The COVID-19 pandemic is one of the greatest global challenges in generations. Governments and monetary authorities are correctly using every policy lever at their disposal to prevent a grave public-health emergency from becoming an even deeper economic, political, and social crisis. But as we rush to mobilise, we also must start thinking about how we can shape the post-pandemic world for the better.
During the last global crisis 11 years ago, the international community succeeded in preventing a complete financial collapse, but fell short of bringing about a strong recovery, let alone laying the foundation for a more sustainable economy. China, for example, quickly implemented one of the most expansive stimulus packages in history. But while this response was effective in preventing a deep recession, it was followed by rapid increases in China’s annual greenhouse-gas (GHG) emissions.
Now that the world is committing to doing “whatever it takes” to avert a deeper catastrophe from COVID-19, we must recognise that the same imperative applies to the longer-running global sustainability crisis.
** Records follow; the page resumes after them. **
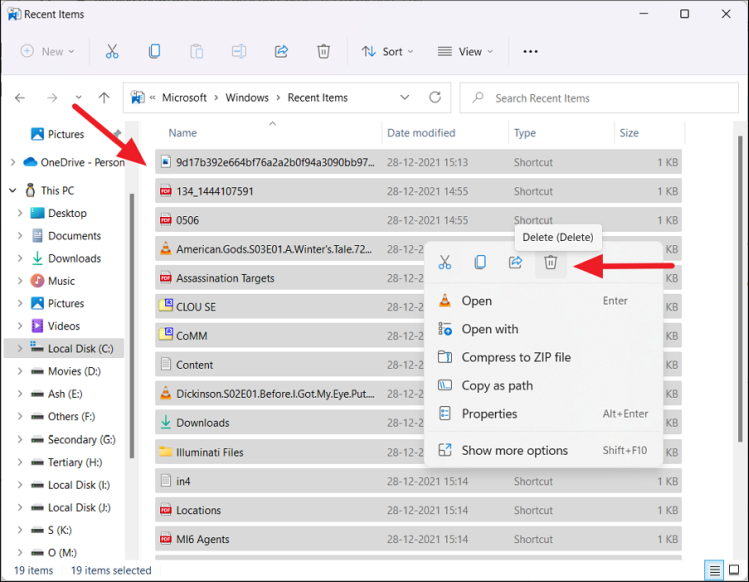The height and width of the screenshot is (582, 749).
Task: Choose Compress to ZIP file
Action: click(516, 357)
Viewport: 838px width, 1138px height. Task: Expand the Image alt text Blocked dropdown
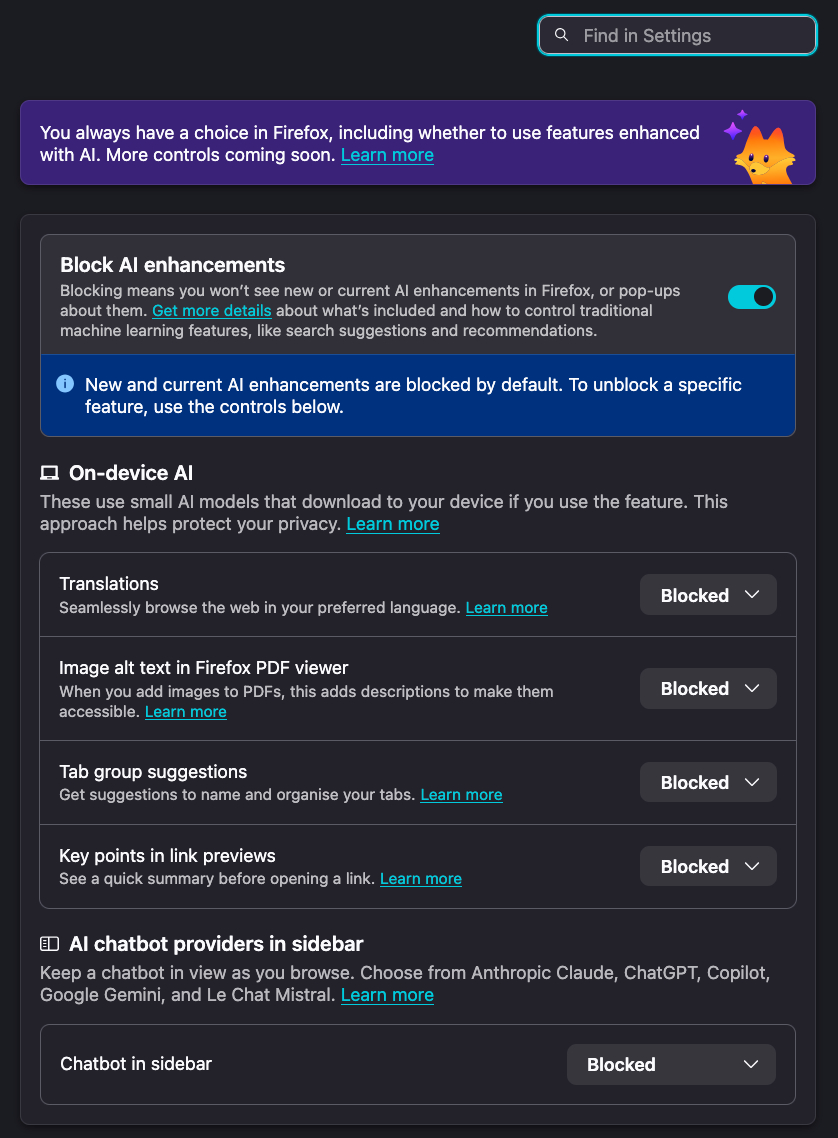708,689
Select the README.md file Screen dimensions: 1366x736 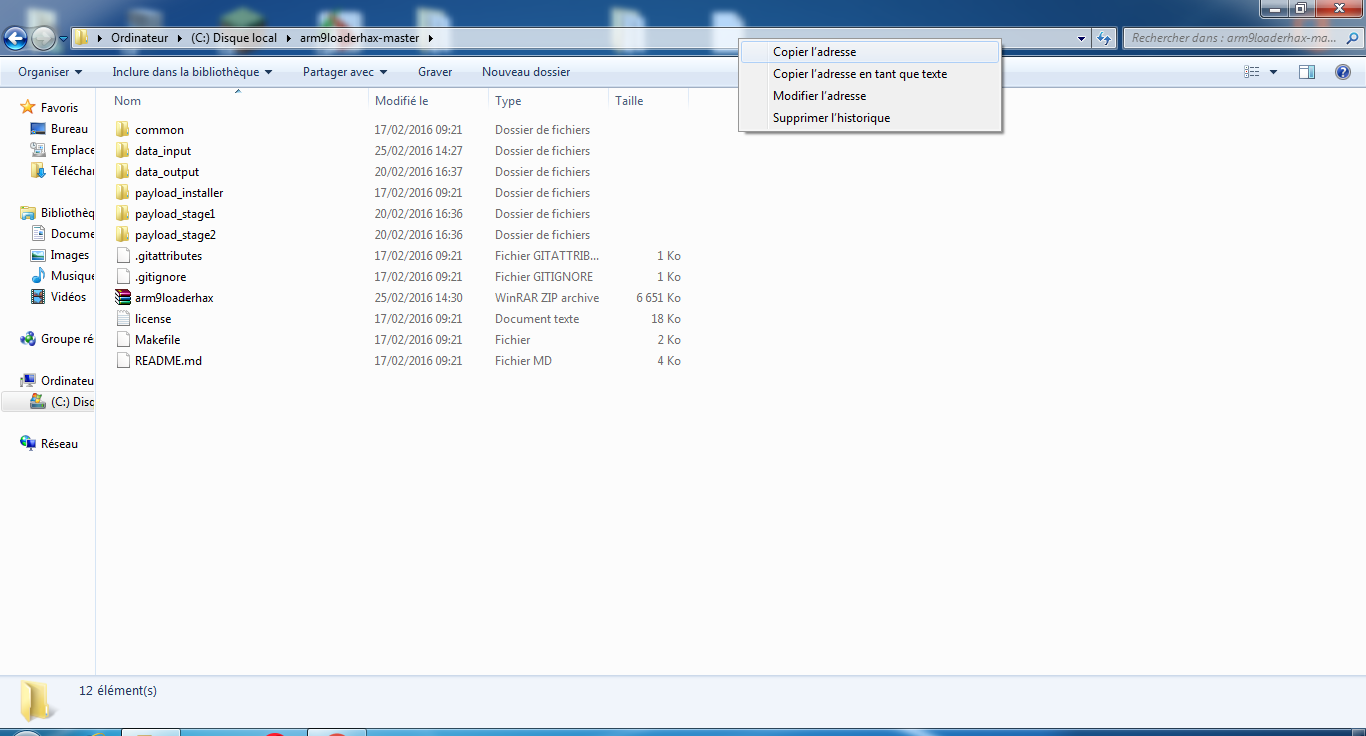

And yet, it already looks like the first wave of stimulus policies will once again centre around high-carbon sectors, as evidenced by the pushback against the European Green Deal and the bailouts being extended to the fossil-fuel industry.
Despite the 2015 Paris climate accord and the Addis Ababa Action Agenda for financing sustainable development, the world still is not on track to meet its targets for greenhouse-gas (GHG) emissions or investment in low-carbon technologies. We are still beholden to Milton Friedman’s mantra that “the social responsibility of business is to increase its profits.” But the second global crisis in little more than a decade confronts us with a choice: What course will we chart for the 21st-century economy?
The COVID-19 emergency represents an opportunity to accelerate the transition to a more sustainable society at a pace that would have been unthinkable just a month ago. Now that the fiscal dams are breaking loose, public investment must be directed where it is most needed, not just now, but also in the long term. This need not involve a trade-off. As soon as people can return to work, governments can support job-intensive construction-sector programs to retrofit residential and commercial buildings for energy efficiency. They can invest in renewable energy and sustainable infrastructure, while also funding new research and development, reforestation, coral-reef restoration, regenerative agriculture, sustainable fisheries, and so forth.
Moreover, there is now an opportunity – and an urgent need – to pursue deeper global cooperation on all of these fronts. The pandemic threatens to devastate developing and emerging economies, which can bring to bear far less monetary and fiscal firepower. The resources of the International Monetary Fund (IMF) and multilateral development banks (MDBs) must be mobilised, expanded, and deployed more creatively to help the world’s most vulnerable regions.
With public budgets already strained, private investment also must be mobilised. A significant portion of this should be directed toward sustainable infrastructure in the developing world, which now accounts for most global GHG emissions. MDBs, in particular, should step up their efforts by assuming far more risk, offering stronger guarantees, and ratcheting up climate and biodiversity investment targets.
Fortunately, as we pursue a more sustainable post-pandemic future, we will not be starting from scratch. Building on the current international agreements for reducing emissions and increasing finance for sustainable development, many countries have been working toward new global targets for preserving biodiversity, in anticipation of the forthcoming (though now postponed) Convention on Biological Diversity (COP15) in China.
Now is the time to think big. In 1944, while World War II was still raging, representatives from governments around the world gathered in Bretton Woods, New Hampshire to start planning for what would follow it. Following that model, we should be preparing a new Bretton Woods for sustainability.
There is much work to be done. We need new global standards, closer alignment targets for achieving net-zero-emissions, and modified financial standards to account for environmental factors (“mark-to-planet” accounting). We also need to create new networks of public and private coalitions to improve upon existing multilateral frameworks. A Green Bretton Woods would provide a platform for countries to negotiate new rules for sustainable finance and commerce. It could produce new science-based targets and metrics for the private sector and governments, more financing for global public goods (crucially, biodiverse ecosystems), deeper international alignment among national-level subsidy and tax regimes, and longer time horizons for investments.
The financial sector is the economy’s main mechanism for allocating resources and the distribution of risk. Given current constraints on government budgets, the financial sector has a critical role to play in redirecting private capital flows toward the investments needed for a more sustainable economy.
The COVID-19 crisis comes at a crucial moment: the beginning of the last decade that we have to act on climate change. Climate scientists have warned that a failure to take the necessary steps now will result in catastrophic global warming and mass extinctions. There will be no better moment to address the root causes of global imbalances, to face up to the looming social and environmental crisis, and to reaffirm and then strengthen the international commitments that we made just five years ago.
Governments are about to spend trillions of dollars to soften the blow from COVID-19. We must not let that money go to waste. When one is being buffeted by a storm of this magnitude, the worst thing one can do is lose one’s compass. But we must use that compass to chart a new course toward an economic model that placed human and environmental sustainability at its centre.